Since the partial remainder stored in the register 420 holds “4×R(j)” caused by the 2-bit left shifter 910, the first subtracter 430 can calculate “4×R(j)−D”. The carry bit outputted from the first subtracter 430 corresponds to the sign bit of the result of “4×R(j)−D”. When the sign bit is the bit value of 0, it indicates “4×R(j)−D≧0”. Similarly, the second subtracter 431 can calculate “4×R(j)−2×D”. When the carry bit is the bit value of 0, it indicates “4×R(j)-2×D 0”. Similarly, the third subtracter 432 can calculate “4×R(j)−3×D”. When the carry bit is the bit values of 0, it indicates “4×R(j)−3×D≧0”. The quotient determination logic unit 434 can determine one of “0”, “1”, “2” and “3” as the quotient of 2 bits based on the carry signals from the subtracters 430, 431 and 432. That is, if all of the carry signals are the bit values of 1, the quotient is “0”. If the carry signal of the first subtracter 430 is the bit value of 0 and the others are the bit values of “1”, the quotient is “1”. If the carry signals of the first subtracter 430 and the second subtracter 431 are the bit values of “0” and the carry signal of the third subtracter 432 is the bit value of “1”, the quotient is “2”. If the three carry signals of the three subtracters 930, 431 and 432 are the bit values of “0”, the quotient is “3”. As shown above, the quotient of 2 bits in the digit-recurrence process based on the radix of 4 can be obtained. In addition, corresponding to the value of the quotient, the second selector 435 selects one of “4×R(j)” which is the output of the register 420 storing this time partial remainder, “4×R(j)−D” which is the output of the first subtracter 430, “4×R(j)−2×D” which is the output of the second subtracter 431 and “4×R(j)−3×D” which is the output of the third subtracter 432 as the partial remainder for the next time digit-recurrence process.

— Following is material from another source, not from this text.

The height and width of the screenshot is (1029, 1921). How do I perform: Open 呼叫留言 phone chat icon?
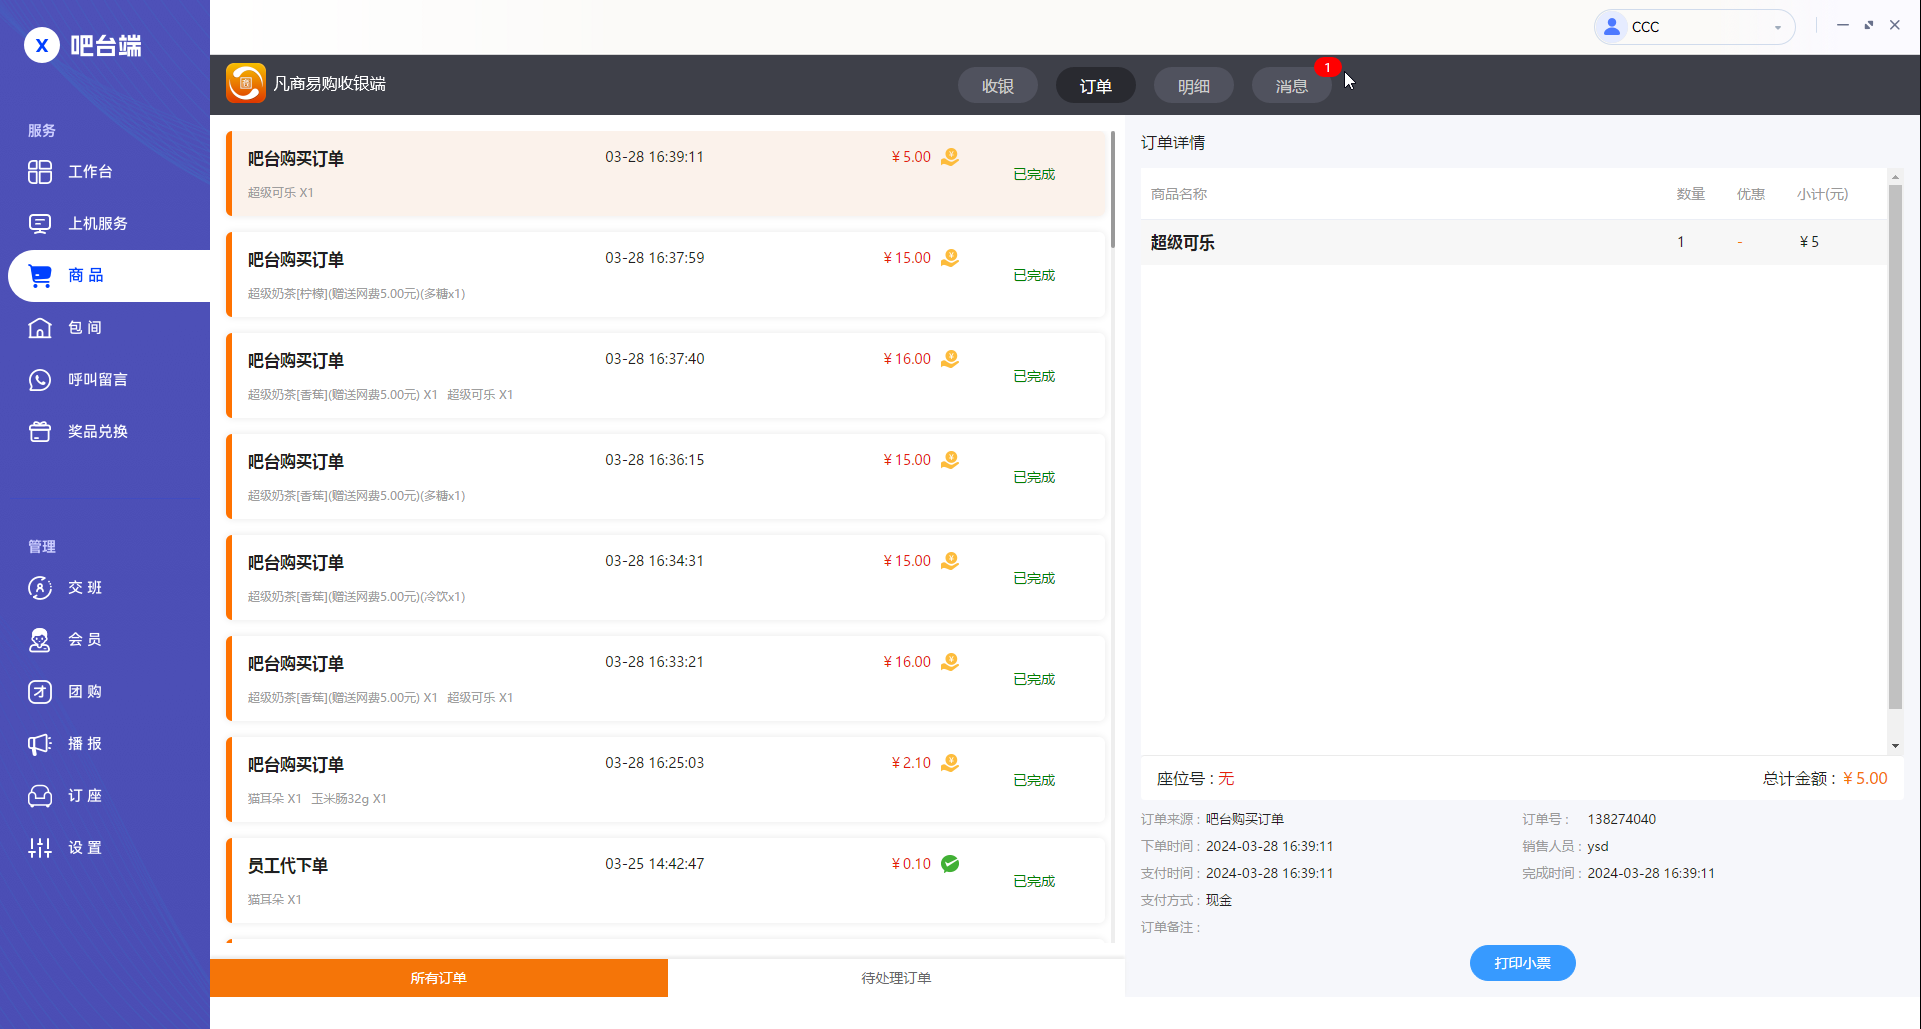(x=40, y=380)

The quotient outputted from the quotient determination logic unit 434 is stored in a quotient register 480 every two bit in response to a strobe signal 406 outputted from the operation execution control sequencer 400. Here, in the quotient register 480, all bits are reset to the bit values of “0” based on the control of the operation execution control sequencer 400 at the beginning of the operation execution. The output of the second selector 435 is stored in a remainder register 481 in response to the strobe signal 406 outputted from the operation execution control sequencer 400. The configuration above is the mantissa preprocessing unit (440, 441, 942 and 443) and the mantissa repetitive processing unit 450 of the digit-recurrence divider based on the radix of 4.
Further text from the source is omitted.